● Requirement: Verbatim transcription with images omitted: return the entries below in full.

[Stored data entries]
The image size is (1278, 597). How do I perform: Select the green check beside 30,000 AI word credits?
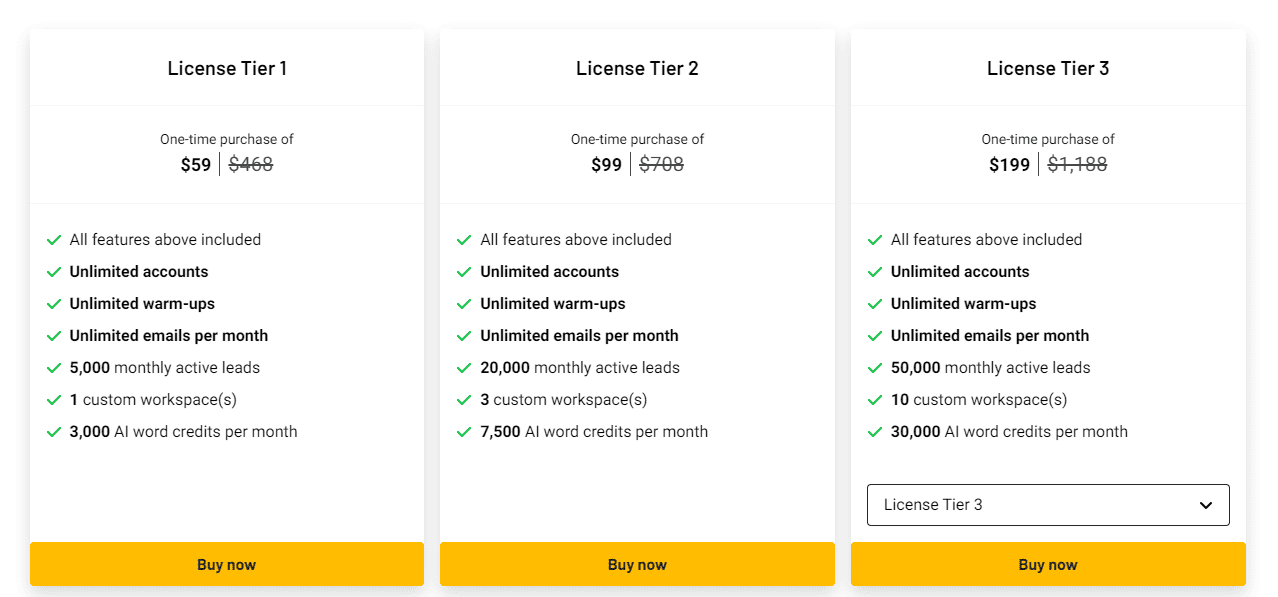875,431
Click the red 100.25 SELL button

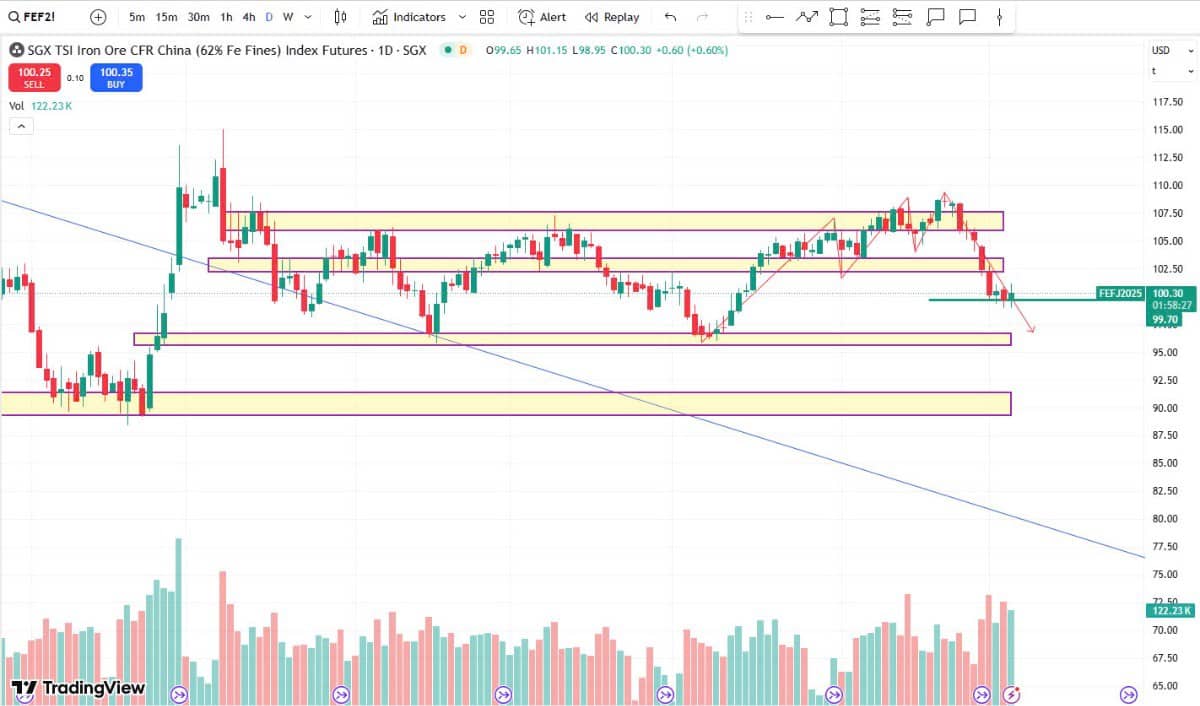[34, 77]
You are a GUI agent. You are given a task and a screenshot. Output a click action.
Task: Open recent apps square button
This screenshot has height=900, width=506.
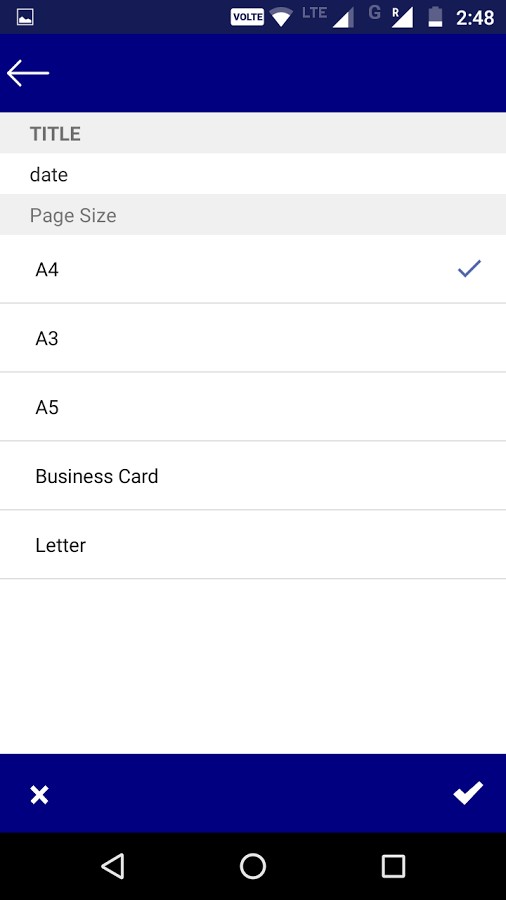[x=394, y=866]
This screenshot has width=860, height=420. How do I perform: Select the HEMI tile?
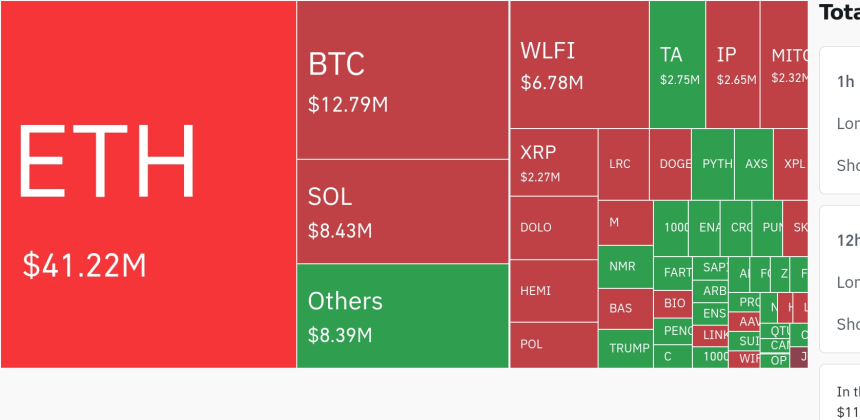click(x=553, y=291)
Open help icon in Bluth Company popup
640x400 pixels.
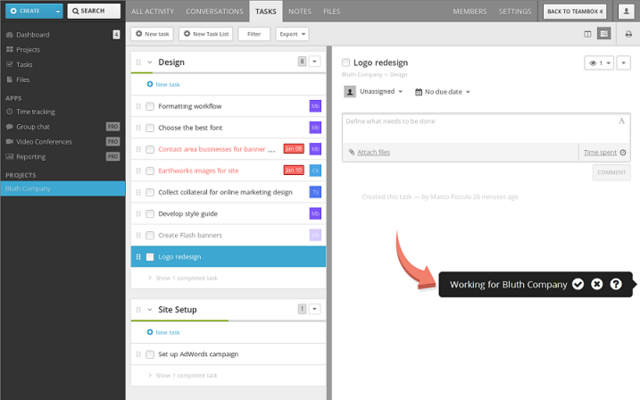pyautogui.click(x=616, y=284)
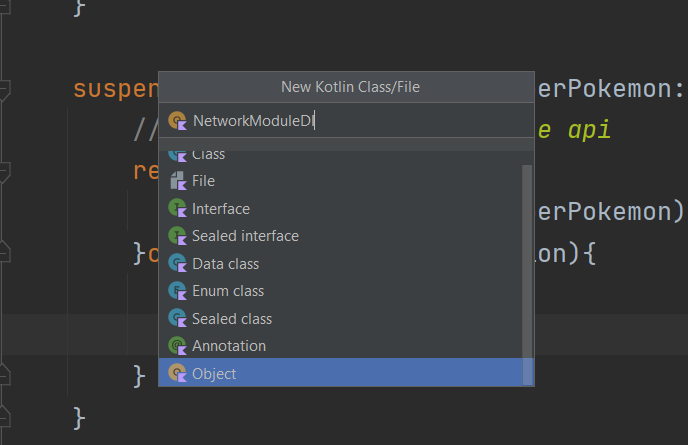Viewport: 688px width, 445px height.
Task: Click the File type icon
Action: [178, 181]
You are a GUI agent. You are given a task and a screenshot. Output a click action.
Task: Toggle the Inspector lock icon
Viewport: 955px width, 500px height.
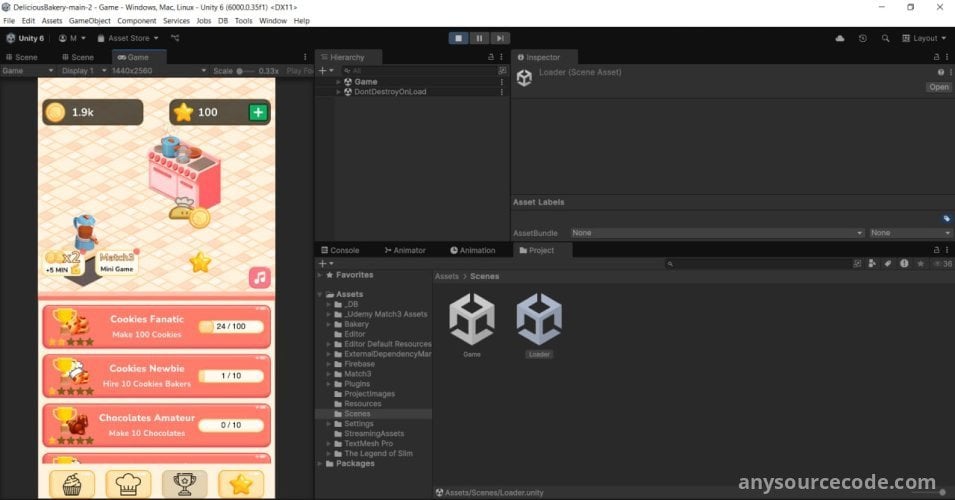[938, 57]
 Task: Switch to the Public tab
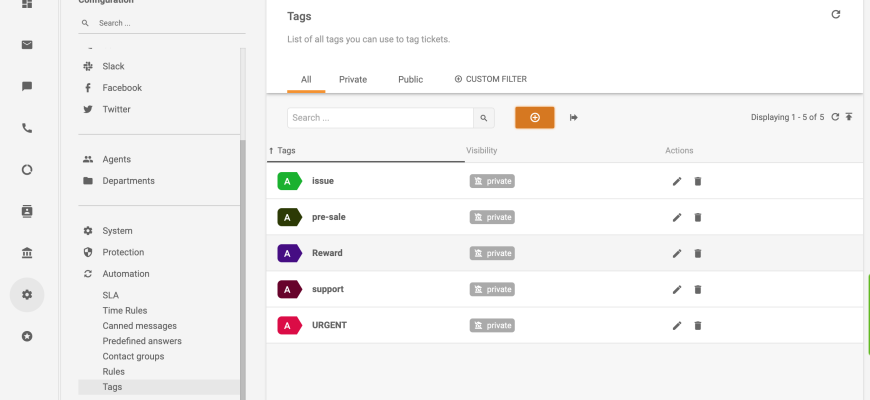point(410,79)
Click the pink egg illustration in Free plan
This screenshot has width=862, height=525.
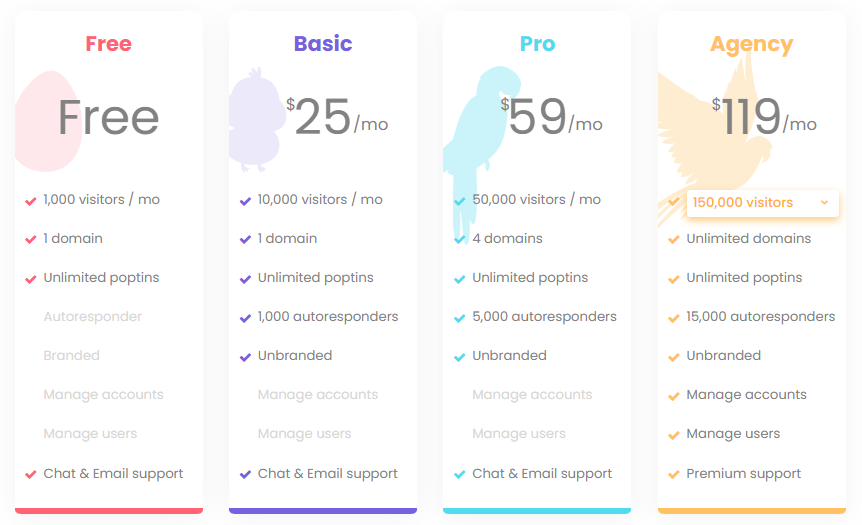point(48,121)
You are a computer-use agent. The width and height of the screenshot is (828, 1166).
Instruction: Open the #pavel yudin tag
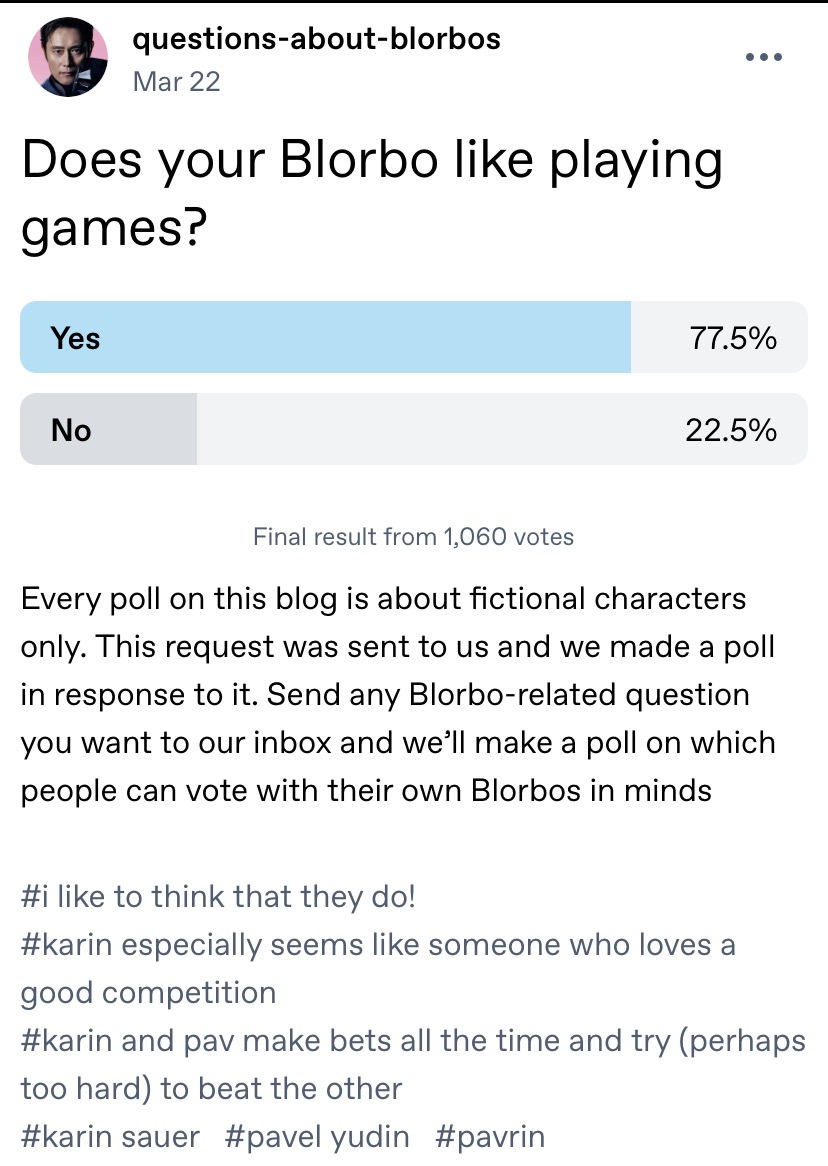click(x=317, y=1136)
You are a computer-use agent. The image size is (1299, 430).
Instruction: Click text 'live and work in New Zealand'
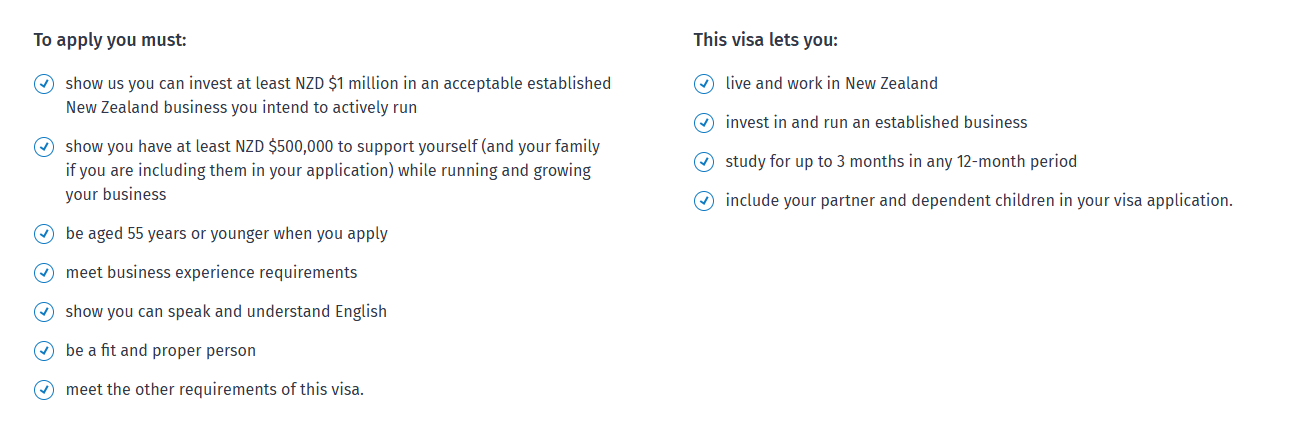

● Response:
The image size is (1278, 597). How do I perform: Select the green check beside 30,000 AI word credits?
875,431
Click the red 100.25 SELL button

[34, 77]
You are a GUI agent. You are given a task and a screenshot. Output a click action.
Task: Open recent apps square button
This screenshot has height=900, width=506.
[x=394, y=866]
This screenshot has width=860, height=420. How do I perform: Select the HEMI tile?
click(x=553, y=291)
Open help icon in Bluth Company popup
640x400 pixels.
pyautogui.click(x=616, y=284)
Viewport: 688px width, 445px height.
Task: Click the File type icon
Action: [178, 181]
You are a GUI agent. You are given a task and a screenshot. Output a click action.
Task: Toggle the Inspector lock icon
Viewport: 955px width, 500px height.
[938, 57]
 Task: Switch to the Public tab
point(410,79)
Click the pink egg illustration in Free plan
This screenshot has width=862, height=525.
point(48,121)
You are a computer-use agent. The width and height of the screenshot is (828, 1166).
Instruction: Open the #pavel yudin tag
click(x=317, y=1136)
You are a computer-use agent. The image size is (1299, 430).
Instruction: Click text 'live and work in New Zealand'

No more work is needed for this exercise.